Mucinous adenocarcinoma
Mucinous adenocarcinoma is a histologic variant characterized by huge amounts of extracellular mucus in the tumor and the tendency to spread within the peritoneum. Approximately 10% of colorectal adenocarcinomas are mucinous. It is more commonly seen in younger patients.
Signet-ring cell carcinoma
Signet-ring cell carcinoma is an uncommon variant, accounting for 1% of colorectal adenocarcinomas. These tumors contain large quantities of intracellular mucinous elements (causing the cytoplasm to displace the nucleus) and tend to involve the submucosa, making their detection difficult with conventional imaging techniques.
Other tumor types
Squamous cell carcinomas, small-cell carcinomas, carcinoid tumors, and adenosquamous and undifferentiated carcinomas also have been found in the colon and rectum. Nonepithelial tumors, such as sarcomas and lymphomas, are exceedingly rare.
Metastatic spread
CRC has a tendency toward local invasion by circumferential growth and for lymphatic, hematogenous, transperitoneal, and perineural spread. Longitudinal spread is usually not extensive, with microscopic spread averaging only 1 to 2 cm from gross disease, but radial spread is common and depends on anatomic location.

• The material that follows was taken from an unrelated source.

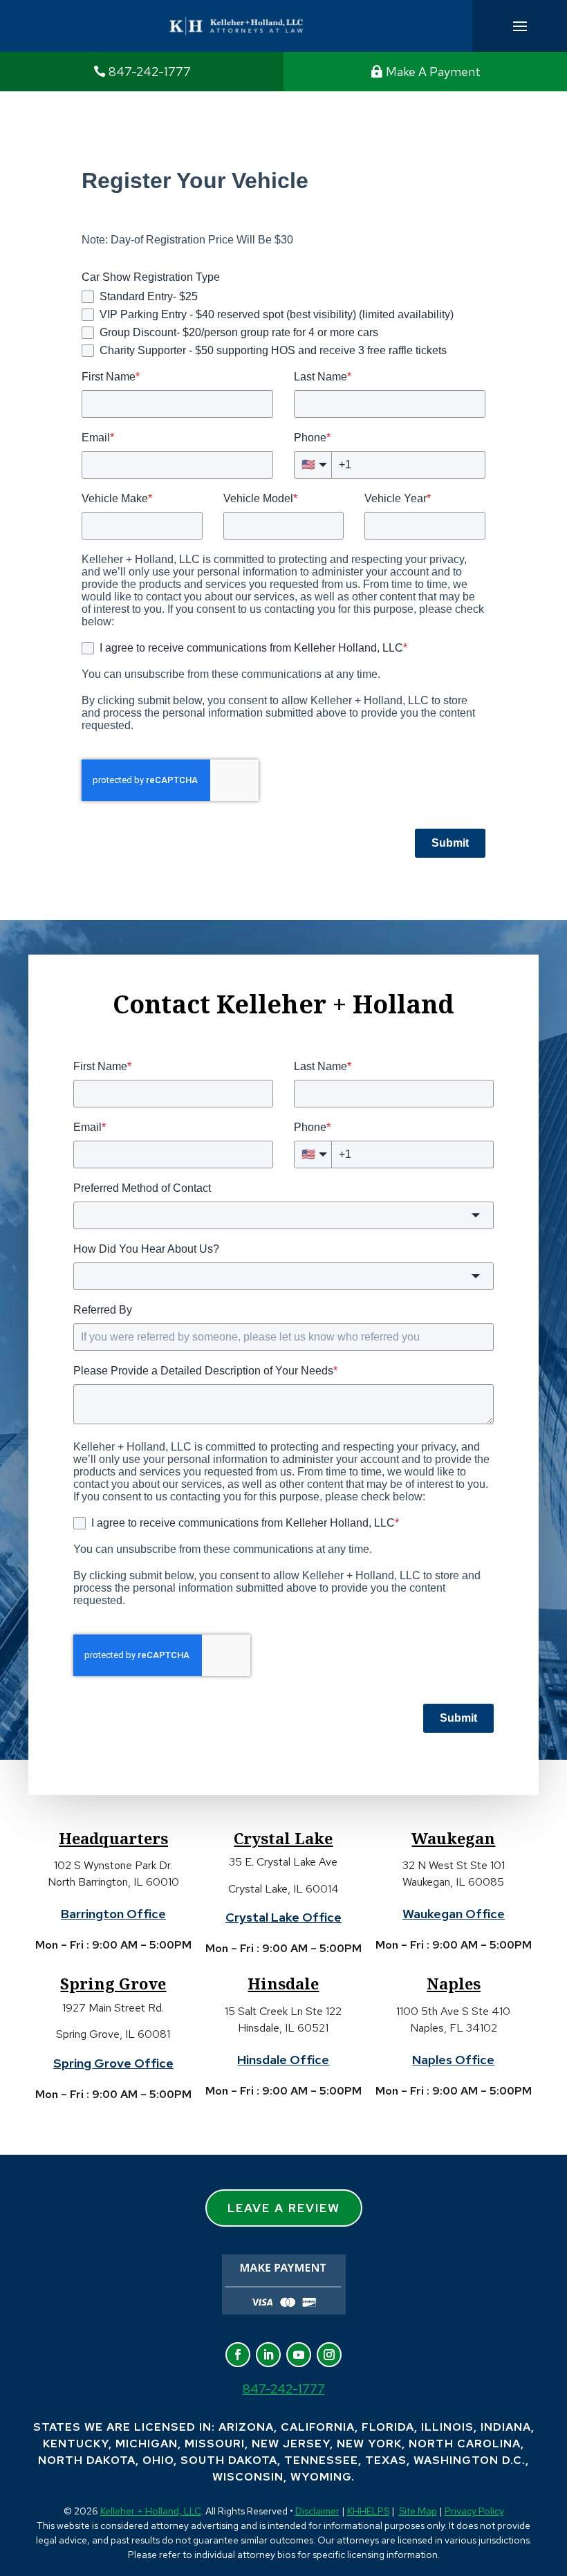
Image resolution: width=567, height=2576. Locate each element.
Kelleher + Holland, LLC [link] (150, 2511)
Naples (454, 1983)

The most common site of extralymphatic involvement is the liver, with the lungs the most frequently affected extra-abdominal organ (more common site than liver in rectal cancer). Other sites of hematogenous spread include the bones, kidneys, adrenal glands, and brain, although metastases can spread to any organ.
Staging and Prognosis
The TNM staging classification, which is based on the depth of tumor invasion in the intestinal wall, the number of regional lymph nodes involved, and the presence or absence of distant metastases, has largely replaced the older Dukes' classification scheme (Table 6).

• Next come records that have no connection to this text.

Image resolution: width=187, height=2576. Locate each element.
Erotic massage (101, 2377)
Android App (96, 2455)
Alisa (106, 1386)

AJCC staging for cancer of the colon and rectumPathologic stage
Pathologic stage is the single most important prognostic factor following surgical resection of colorectal tumors. The prognosis for early stages (I and II) is favorable overall, in contrast to the prognosis for advanced stages (III and IV). However, there appears to be superior survival for patients with stage III disease whose disease is confined to the bowel wall (ie, ≤ T2, N+).
Histologic grade
Histologic grade may be correlated with survival. Five-year survival rates of 56% to 100%, 33% to 80%, and 11% to 58% have been reported for grades 1, 2, and 3 colorectal tumors, respectively.
Other prognostic factors
Other prognostic factors (such as age at diagnosis, presurgical CEA level, sex, presence and duration of symptoms, site of disease, histologic features, obstruction or perforation, perineural invasion, venous or lymphatic invasion, ploidy status, and S-phase fraction) have not consistently been correlated with overall disease recurrence and survival. Furthermore, the size of the primary lesion has had no influence on survival. Elevated expression of thymidylate synthase (TS) and allelic loss of chromosome 18 have been correlated with a poor prognosis. MSI or deficient mismatch repair status has been correlated as an independent prognostic factor for survival, favoring patients with unstable tumors (MSI-H).